WHAT YOU HAVE TO DO: The following listing has lines to check for the word "Click"; give only the number of lines that contain it.

DATA FOR PROCESSING:

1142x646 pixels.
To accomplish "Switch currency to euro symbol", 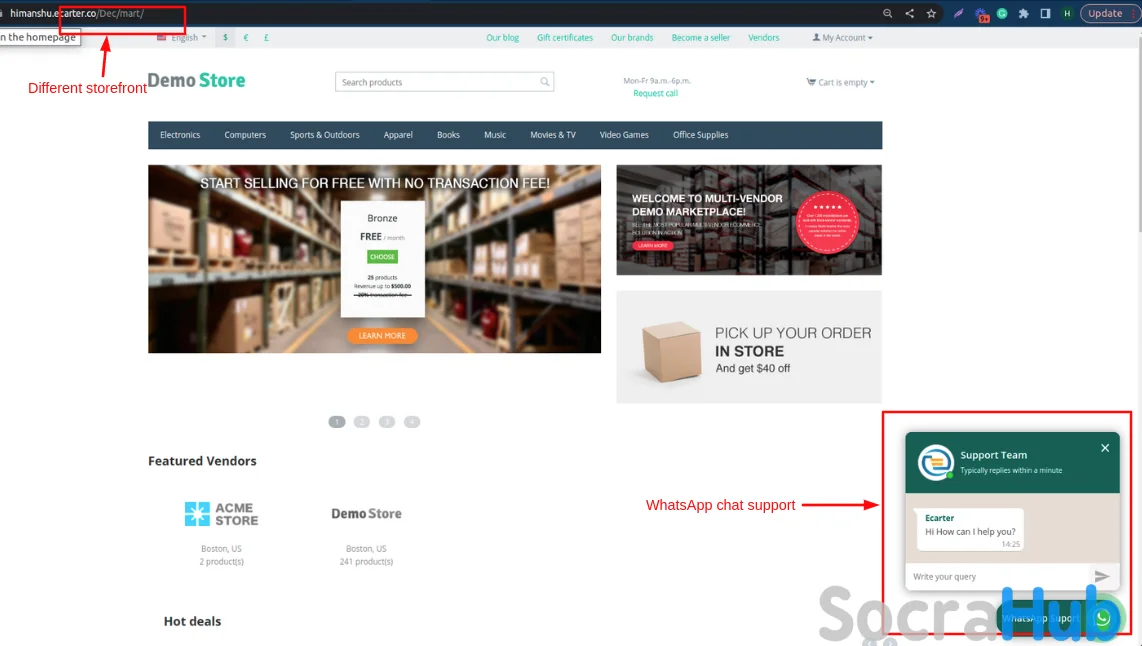I will 246,37.
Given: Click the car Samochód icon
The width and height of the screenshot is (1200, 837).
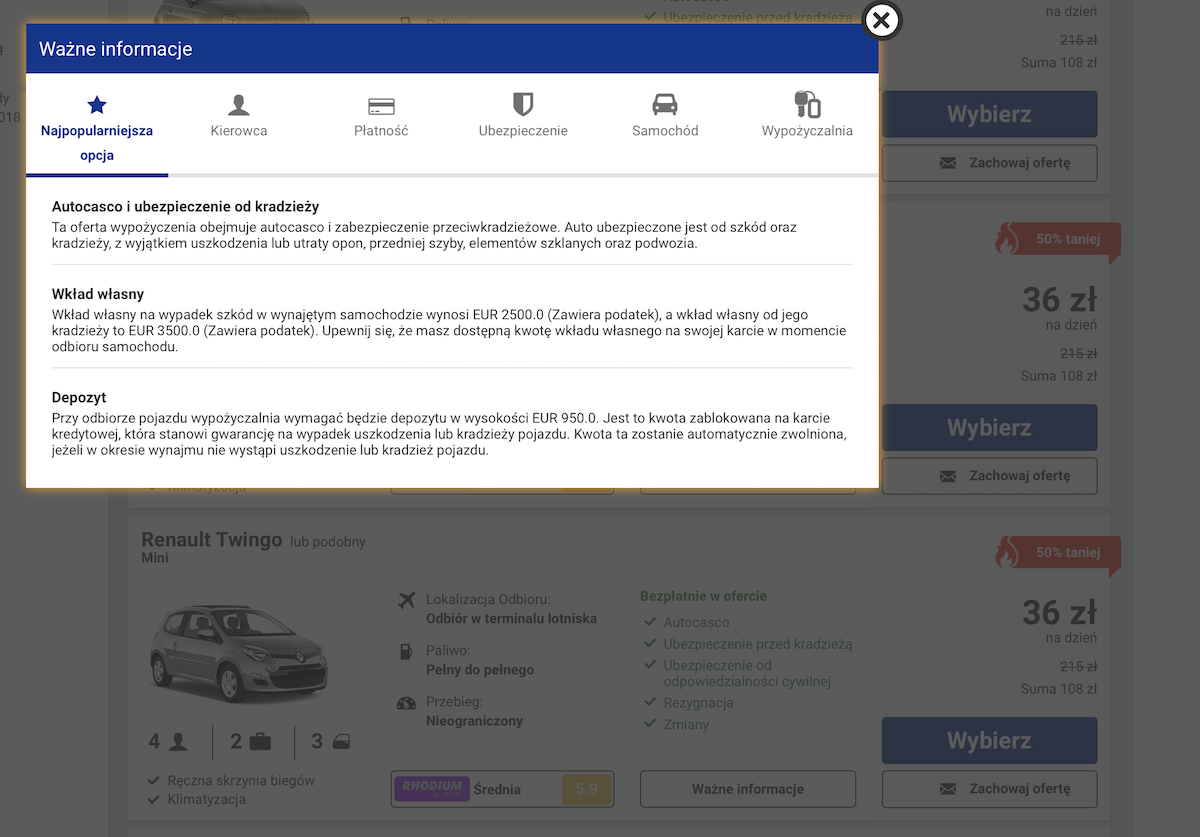Looking at the screenshot, I should [x=665, y=104].
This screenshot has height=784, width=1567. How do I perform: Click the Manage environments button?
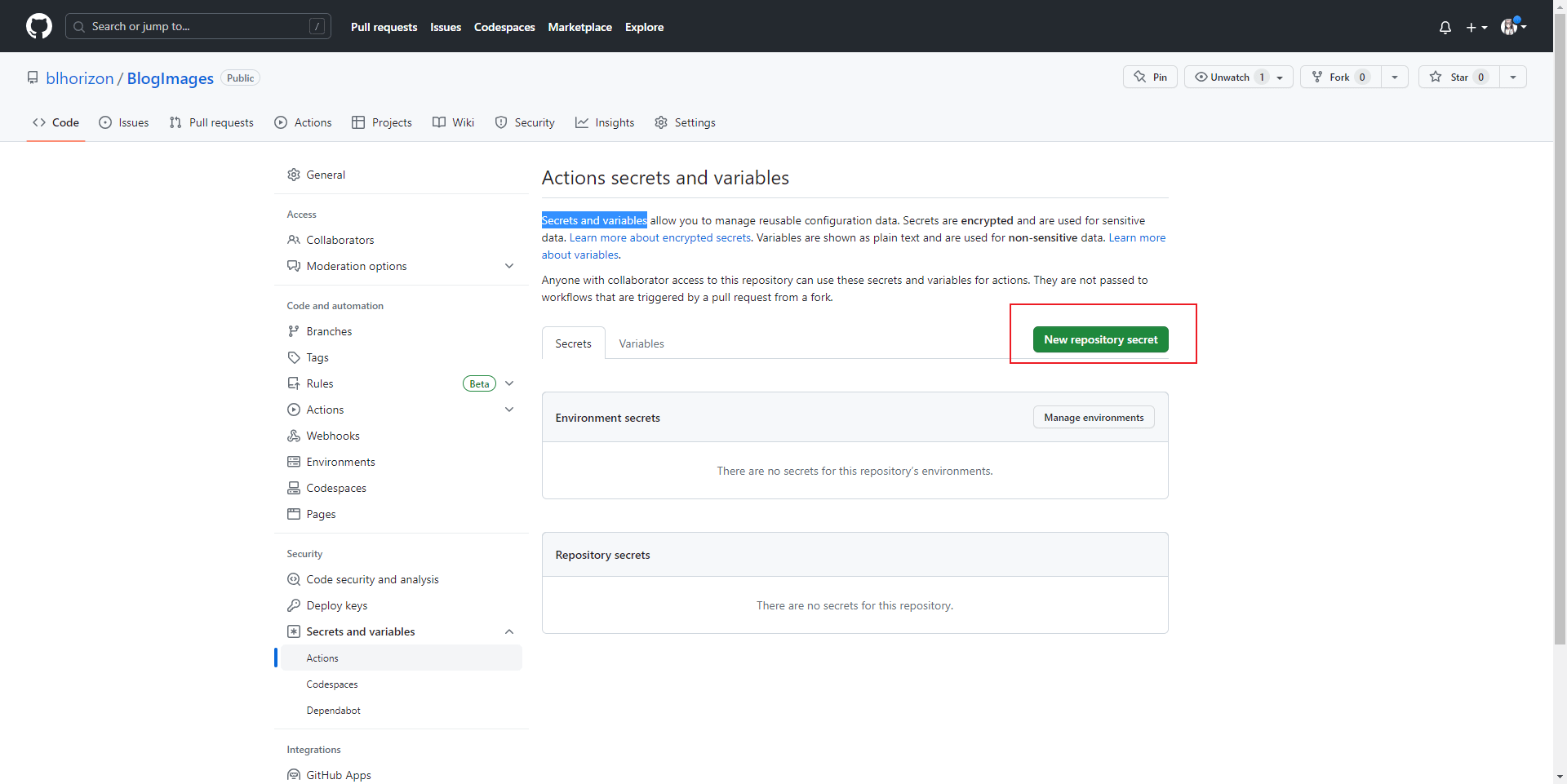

TASK RESPONSE: 2